● **Problem requirements**
For every line in the records that has the word "agent", make a copy.

● **Data records**

BEGIN

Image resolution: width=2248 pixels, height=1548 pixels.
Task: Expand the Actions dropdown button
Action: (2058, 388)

END
BEGIN

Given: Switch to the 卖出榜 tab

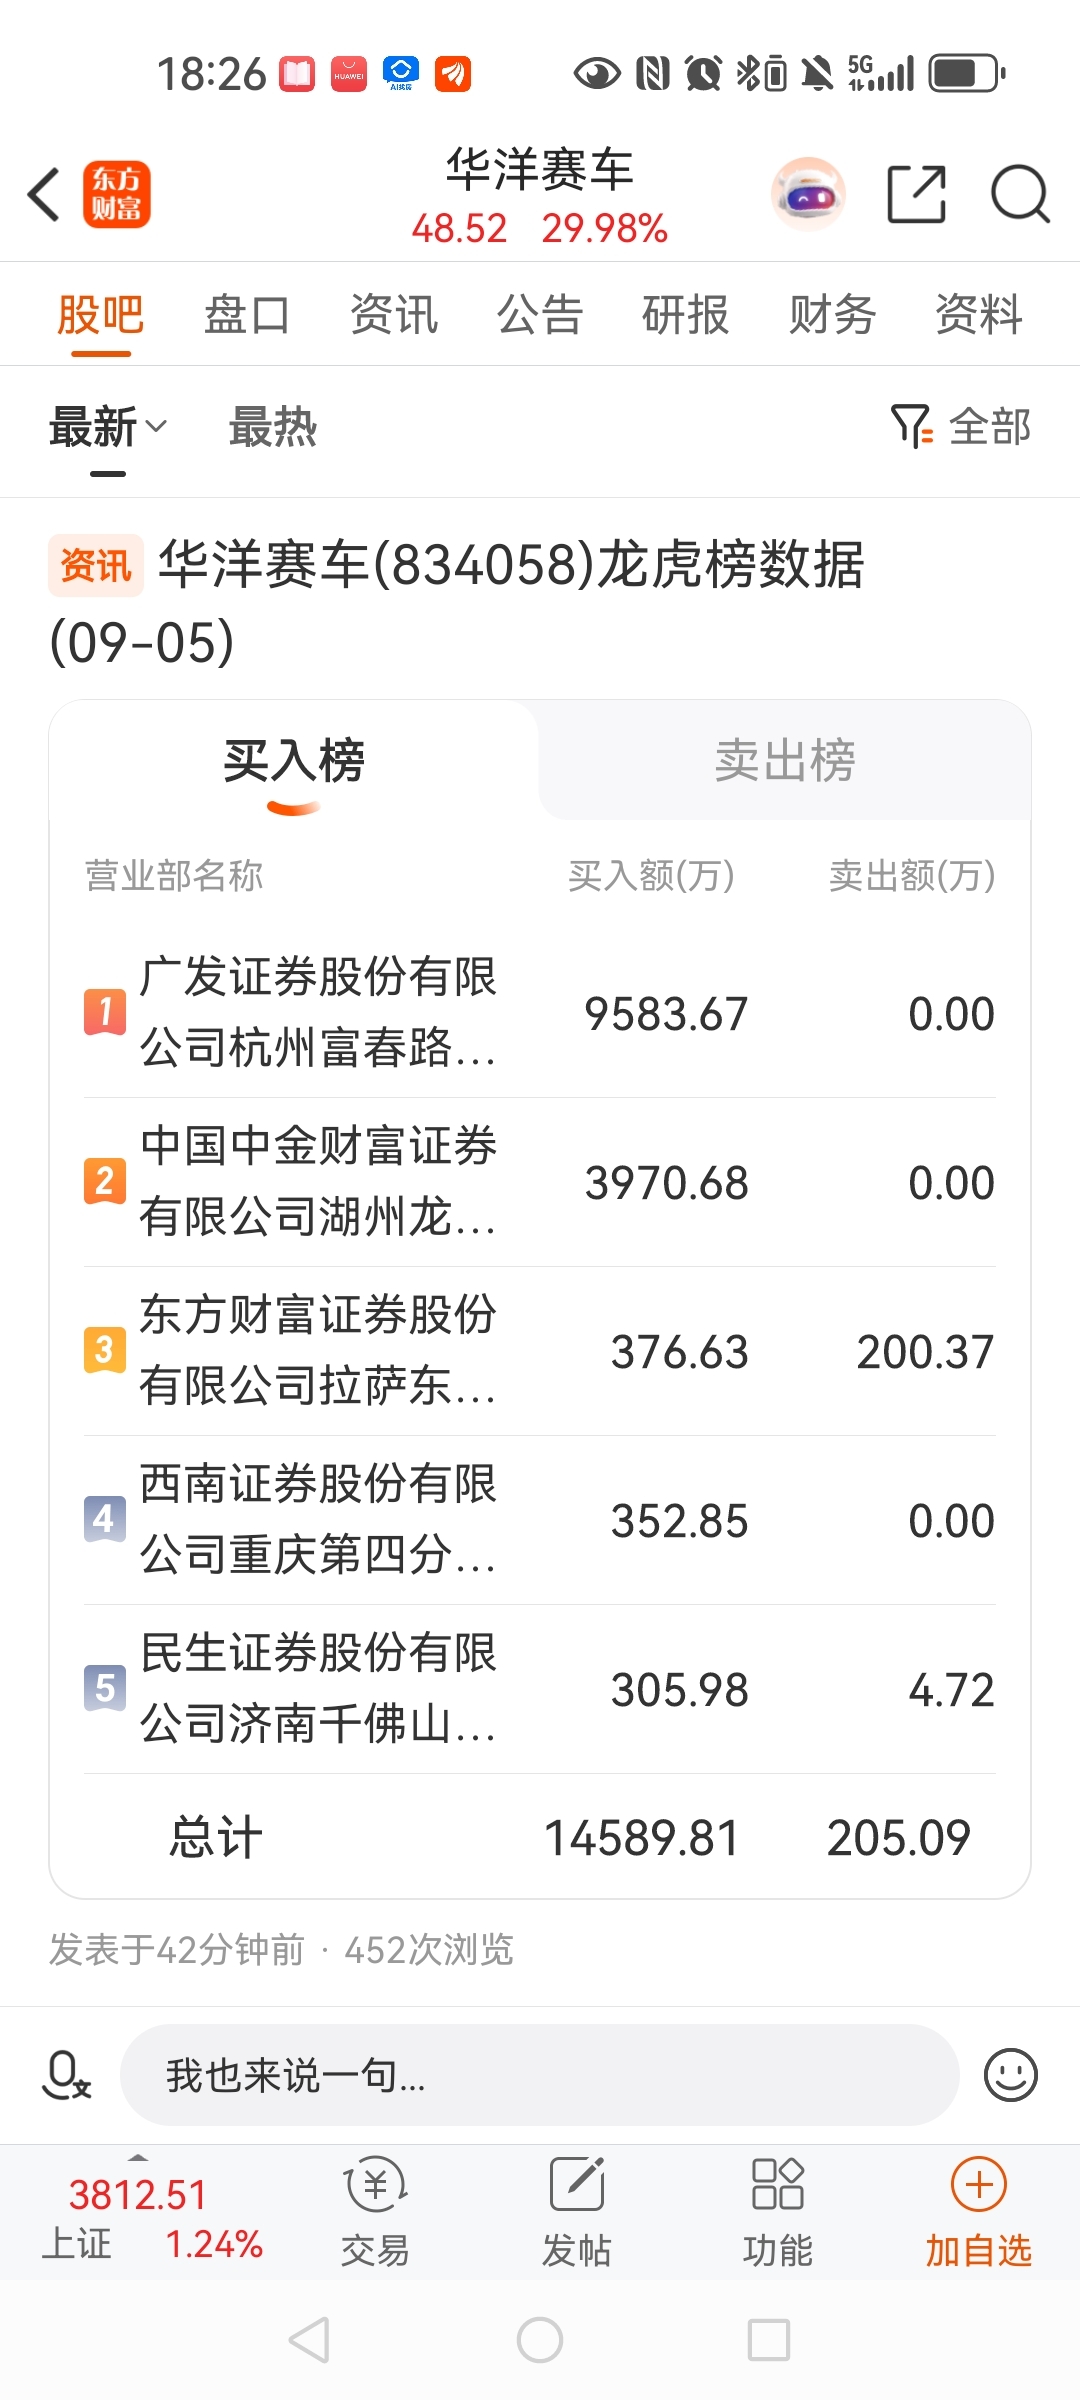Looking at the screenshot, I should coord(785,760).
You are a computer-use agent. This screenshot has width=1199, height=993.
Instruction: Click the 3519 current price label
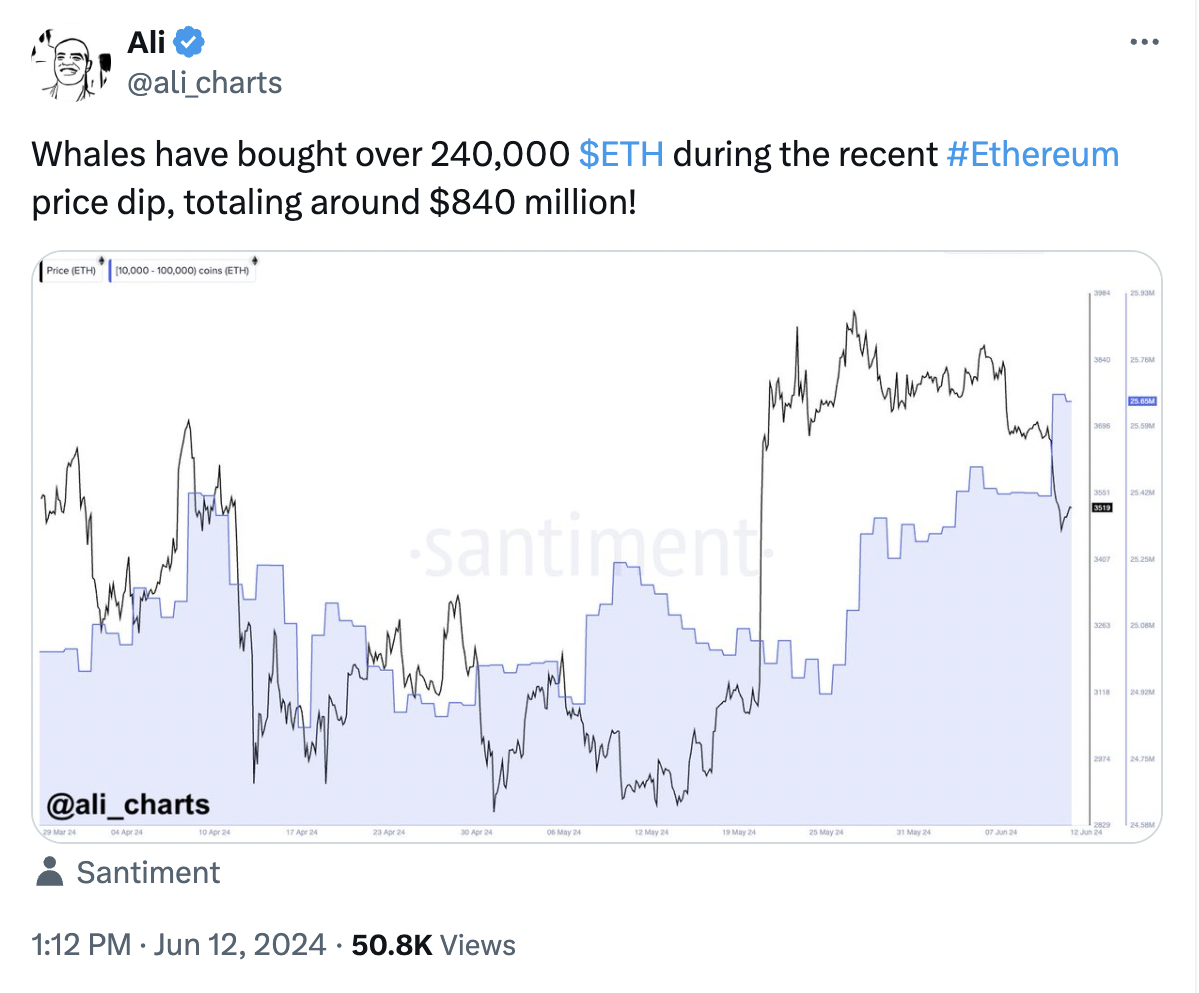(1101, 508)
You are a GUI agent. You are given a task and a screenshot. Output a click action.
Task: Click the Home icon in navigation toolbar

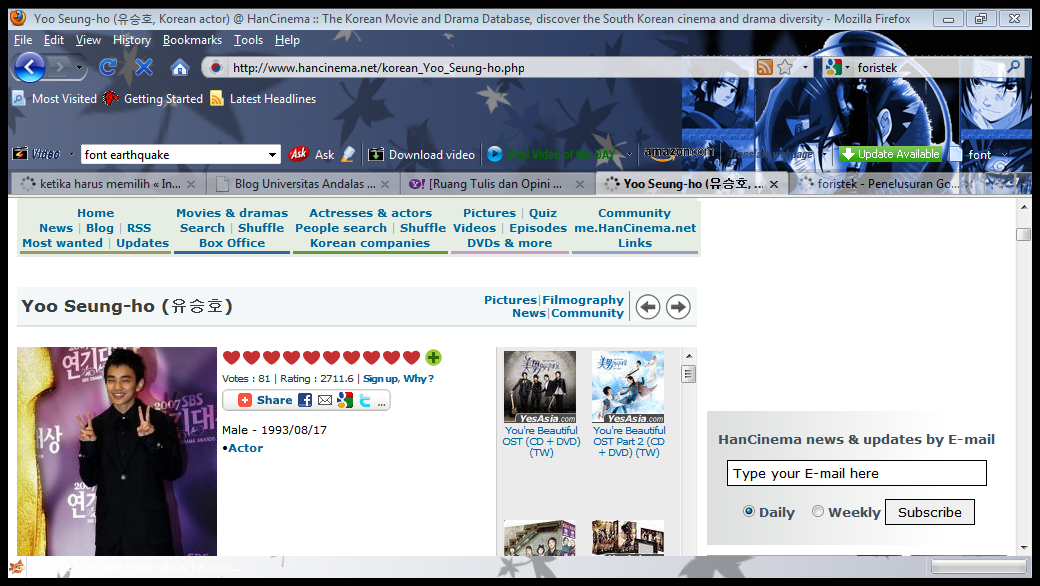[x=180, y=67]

END

● **Response**
You are a computer-use agent. This screenshot has width=1199, height=993.
You are a GUI agent. You are given a task and a screenshot. Output a click action.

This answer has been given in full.